Some examples to illustrate this:

• If I excite a real pendulum with little friction, I can predict that after eight swings, it will have roughly the same position and speed as when I started it. If I know the details of the pendulum (mass, length, etc.), I can compute how long a swing will take and maybe even how much energy the pendulum loses in that time. I am as uncertain about its initial state than about the state after eight swings (zero Lyapunov exponent). The system is not chaotic.

  Moreover, if I let the pendulum swing for a long time, it will lose all its energy due to friction and I can predict that it will rest in its lowermost position. This is an accurate prediction that does not require any knowledge about the current state. Thus uncertainty decreases over time (negative Lyapunov exponent).

• We usually cannot predict the weather for more than a few days (depending on location and current weather). The reason for this we are uncertain about the current state of the atmosphere/planet and this uncertainty increases over time (positive Lyapunov exponent). The longer we want to predict, the less accurate our predictions become. The weather/atmosphere is a chaotic system.

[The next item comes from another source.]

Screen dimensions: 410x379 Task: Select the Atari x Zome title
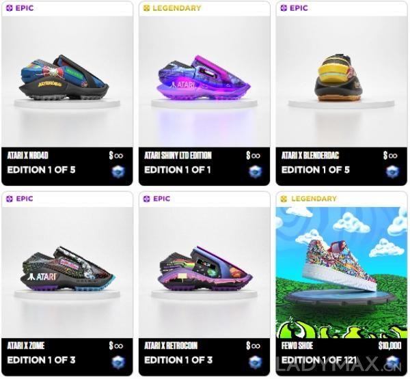tap(26, 346)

While I used real examples here, I can apply the same concept to simulations: If I simulate a pendulum or double pendulum, small changes in the initial conditions have different long-term effects. Where these uncertainties come from is irrelevant. Chaos is a property of the model, not of my measurement. A chaotic system is chaotic independently of whether it is measured or not. Uncertainties in measurement or realising initial conditions are just the typical reason why we are uncertain about the state of real systems and thus the reason why chaos may pose a problem.